Word for word, restate the data that follows, omitting the images.
>>>
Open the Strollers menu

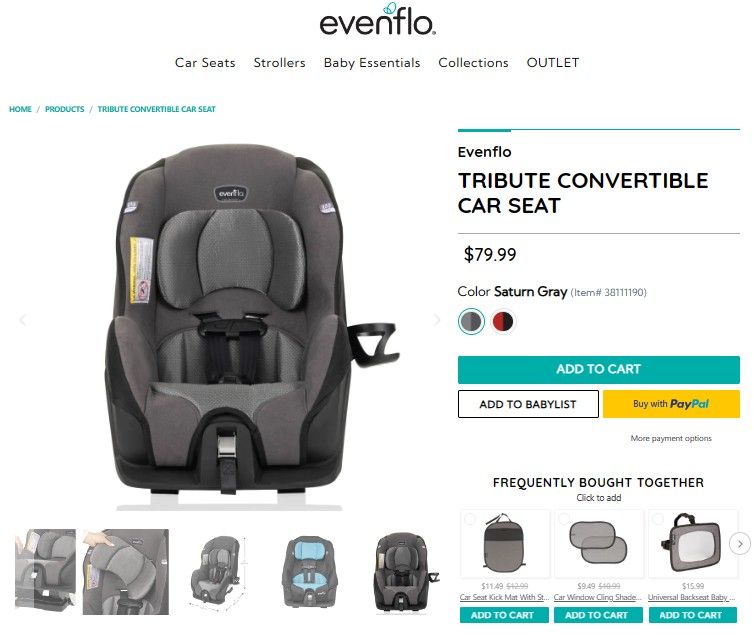click(x=279, y=62)
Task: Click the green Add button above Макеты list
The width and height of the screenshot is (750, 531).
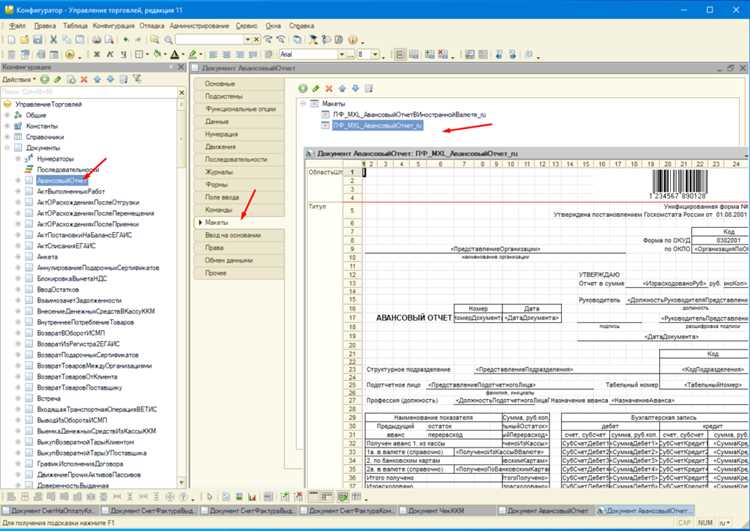Action: point(303,88)
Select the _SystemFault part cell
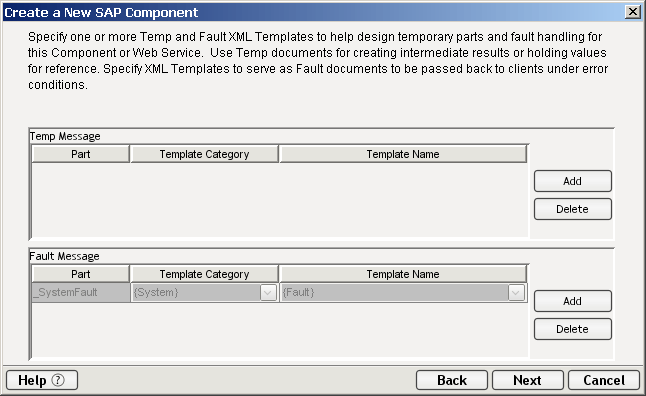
<<<
- [ANSWER FOR THIS EXERCISE]
Open the Strollers menu

click(x=279, y=62)
Task: Click the green Add button above Макеты list
The width and height of the screenshot is (750, 531).
Action: point(303,88)
Select the _SystemFault part cell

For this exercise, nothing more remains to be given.